▶ **What you should do**:
List each line below that contains the string "point". Case counts.
#### The data
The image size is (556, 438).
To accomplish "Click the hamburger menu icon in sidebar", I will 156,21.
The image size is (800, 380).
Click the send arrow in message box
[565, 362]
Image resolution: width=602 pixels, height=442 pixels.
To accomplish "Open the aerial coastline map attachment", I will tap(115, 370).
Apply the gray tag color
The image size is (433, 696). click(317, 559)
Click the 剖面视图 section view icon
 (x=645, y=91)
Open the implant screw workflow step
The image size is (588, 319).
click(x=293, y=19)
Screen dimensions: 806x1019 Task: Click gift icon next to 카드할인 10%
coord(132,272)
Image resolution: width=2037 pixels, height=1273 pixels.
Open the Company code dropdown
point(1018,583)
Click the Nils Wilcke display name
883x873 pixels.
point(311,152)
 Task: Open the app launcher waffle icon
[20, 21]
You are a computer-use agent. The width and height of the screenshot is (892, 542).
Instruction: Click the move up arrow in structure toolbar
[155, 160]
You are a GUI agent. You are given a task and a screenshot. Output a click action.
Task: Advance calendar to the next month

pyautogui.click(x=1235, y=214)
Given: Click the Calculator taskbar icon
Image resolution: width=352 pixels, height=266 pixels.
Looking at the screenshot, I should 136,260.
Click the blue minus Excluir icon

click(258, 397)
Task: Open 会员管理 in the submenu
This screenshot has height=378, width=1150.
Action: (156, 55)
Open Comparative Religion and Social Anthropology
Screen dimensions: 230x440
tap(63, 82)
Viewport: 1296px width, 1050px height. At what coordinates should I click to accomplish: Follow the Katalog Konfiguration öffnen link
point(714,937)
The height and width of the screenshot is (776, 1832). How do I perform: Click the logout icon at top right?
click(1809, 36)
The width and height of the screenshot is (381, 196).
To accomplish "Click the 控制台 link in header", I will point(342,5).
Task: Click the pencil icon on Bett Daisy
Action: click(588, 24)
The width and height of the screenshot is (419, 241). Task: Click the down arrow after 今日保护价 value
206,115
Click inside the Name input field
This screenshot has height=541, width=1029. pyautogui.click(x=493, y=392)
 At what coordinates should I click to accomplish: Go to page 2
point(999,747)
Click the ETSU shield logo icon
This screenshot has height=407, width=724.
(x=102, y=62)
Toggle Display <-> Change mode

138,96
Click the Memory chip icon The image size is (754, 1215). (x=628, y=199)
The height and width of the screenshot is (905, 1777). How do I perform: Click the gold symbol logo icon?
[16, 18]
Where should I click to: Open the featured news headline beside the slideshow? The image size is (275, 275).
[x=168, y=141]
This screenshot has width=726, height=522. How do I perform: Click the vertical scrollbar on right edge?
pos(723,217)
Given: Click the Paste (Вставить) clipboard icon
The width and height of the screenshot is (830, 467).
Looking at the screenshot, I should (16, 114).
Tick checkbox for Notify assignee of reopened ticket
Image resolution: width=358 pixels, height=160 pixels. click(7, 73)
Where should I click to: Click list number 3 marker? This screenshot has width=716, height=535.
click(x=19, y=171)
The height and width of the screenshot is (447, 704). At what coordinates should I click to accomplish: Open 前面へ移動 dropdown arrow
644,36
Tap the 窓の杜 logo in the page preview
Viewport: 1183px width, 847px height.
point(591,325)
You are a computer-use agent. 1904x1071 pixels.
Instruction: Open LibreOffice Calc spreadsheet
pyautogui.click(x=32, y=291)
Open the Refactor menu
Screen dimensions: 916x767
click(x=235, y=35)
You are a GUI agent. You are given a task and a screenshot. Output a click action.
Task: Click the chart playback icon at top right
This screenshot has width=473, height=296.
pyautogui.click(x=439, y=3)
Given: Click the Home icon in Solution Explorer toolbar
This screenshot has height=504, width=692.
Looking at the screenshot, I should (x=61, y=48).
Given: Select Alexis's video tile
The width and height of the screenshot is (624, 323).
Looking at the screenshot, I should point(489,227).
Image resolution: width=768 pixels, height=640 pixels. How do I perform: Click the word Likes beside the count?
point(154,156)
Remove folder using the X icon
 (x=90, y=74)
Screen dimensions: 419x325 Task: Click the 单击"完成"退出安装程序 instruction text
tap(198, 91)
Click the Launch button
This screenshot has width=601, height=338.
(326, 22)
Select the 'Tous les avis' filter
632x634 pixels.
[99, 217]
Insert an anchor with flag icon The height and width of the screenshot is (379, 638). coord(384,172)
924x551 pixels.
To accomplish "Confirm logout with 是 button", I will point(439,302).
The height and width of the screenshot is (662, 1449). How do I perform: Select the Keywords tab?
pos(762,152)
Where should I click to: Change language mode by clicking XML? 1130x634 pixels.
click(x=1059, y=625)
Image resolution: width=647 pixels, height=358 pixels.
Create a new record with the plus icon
########
▶ **Solved exercise**:
point(1018,583)
point(311,152)
point(714,937)
To accomplish "Click the 控制台 link in header", I will point(342,5).
point(999,747)
point(591,325)
Looking at the screenshot, I should point(489,227).
point(154,156)
To accomplish "Confirm logout with 是 button", I will point(439,302).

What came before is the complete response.